• _EXERCISE_
List each line of the entries below that contains the word "height".

• _RECORDS FOR THE EXERCISE_
• • • •
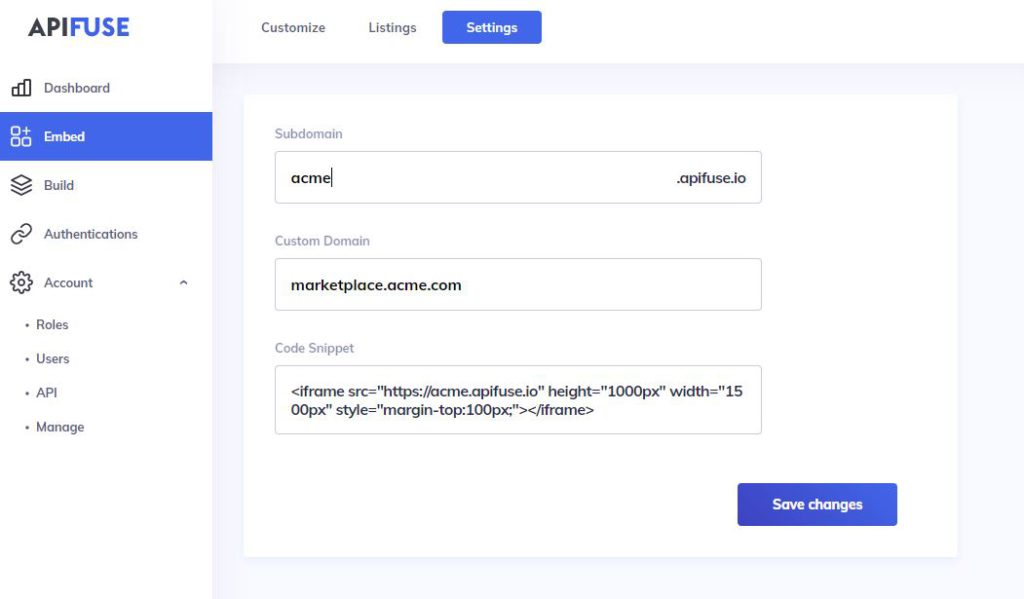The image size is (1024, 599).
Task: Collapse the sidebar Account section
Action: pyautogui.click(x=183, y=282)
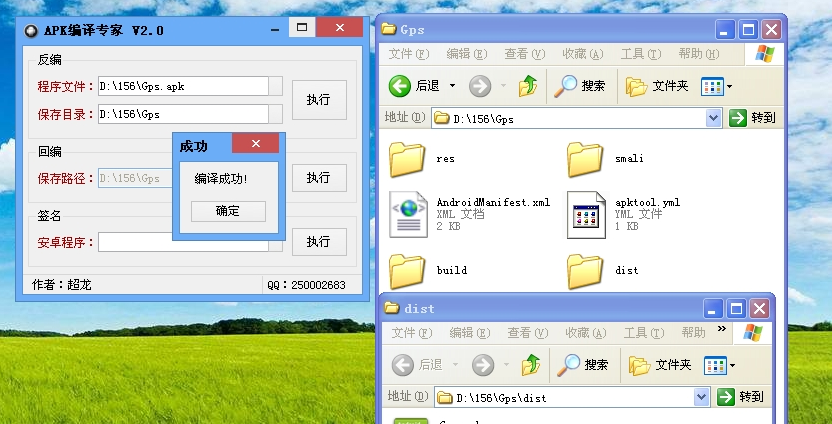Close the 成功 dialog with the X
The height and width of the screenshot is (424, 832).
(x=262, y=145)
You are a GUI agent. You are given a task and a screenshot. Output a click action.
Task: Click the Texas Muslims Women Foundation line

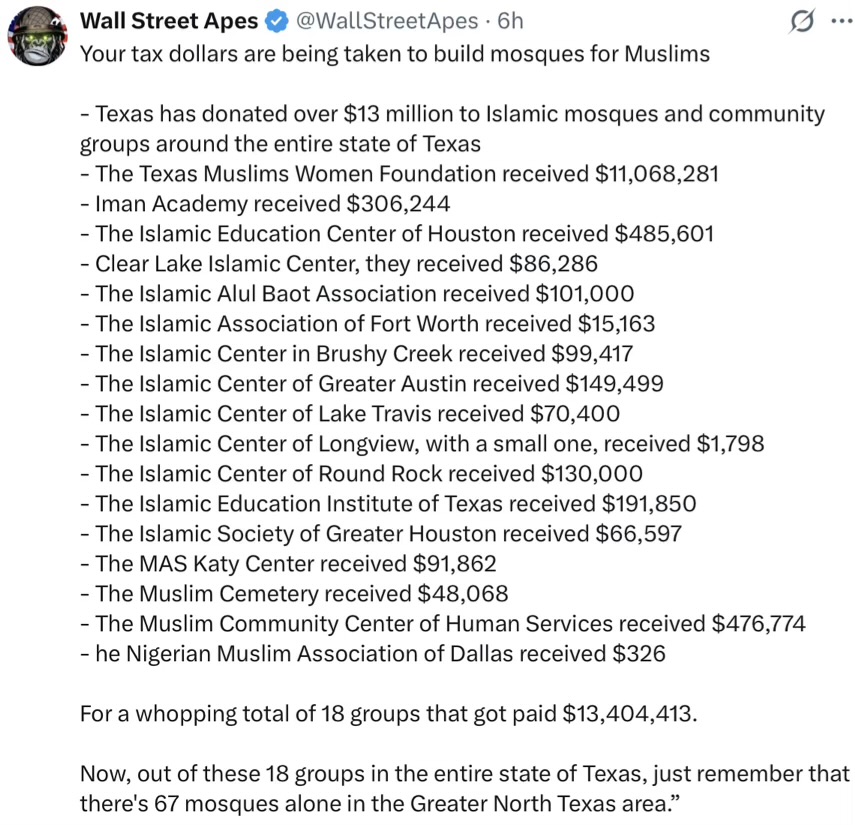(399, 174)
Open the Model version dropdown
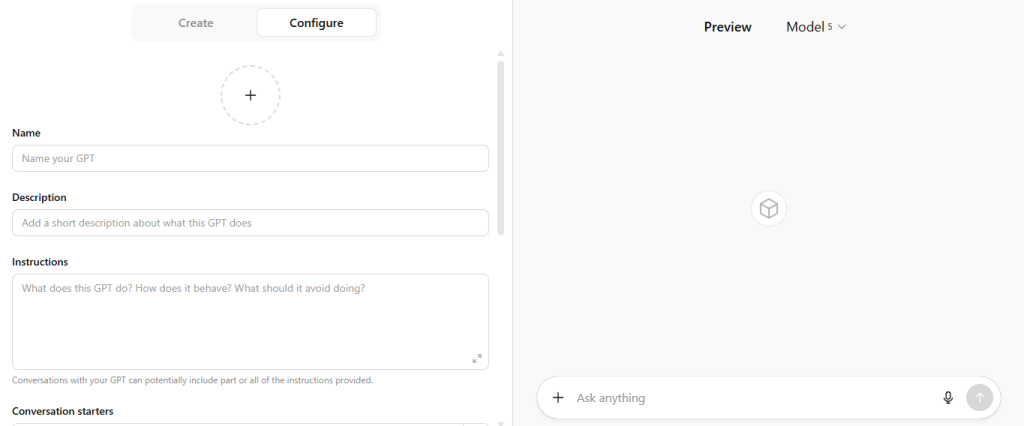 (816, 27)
• • • •
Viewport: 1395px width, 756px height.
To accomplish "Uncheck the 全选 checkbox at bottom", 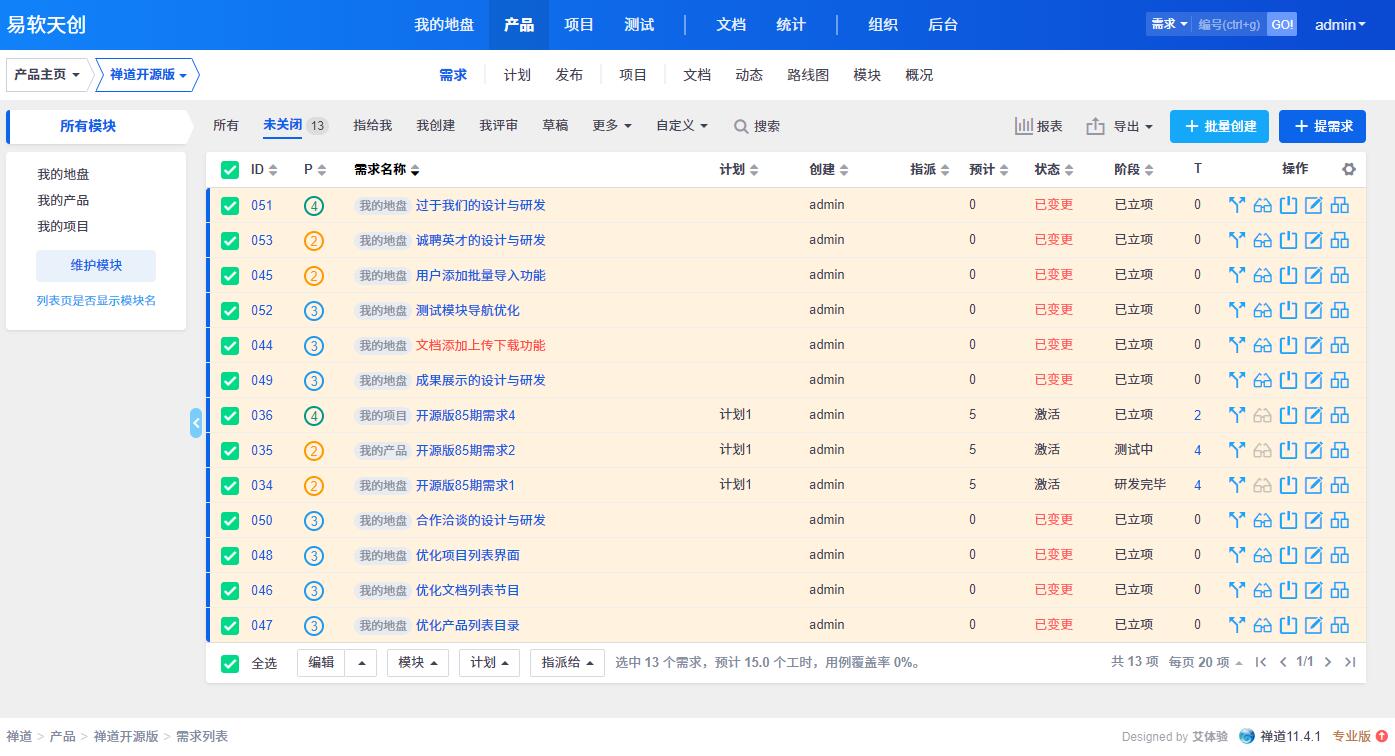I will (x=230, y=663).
• • • •
• _WRITTEN ANSWER_
The height and width of the screenshot is (424, 832).
Viewport: 1395px width, 756px height.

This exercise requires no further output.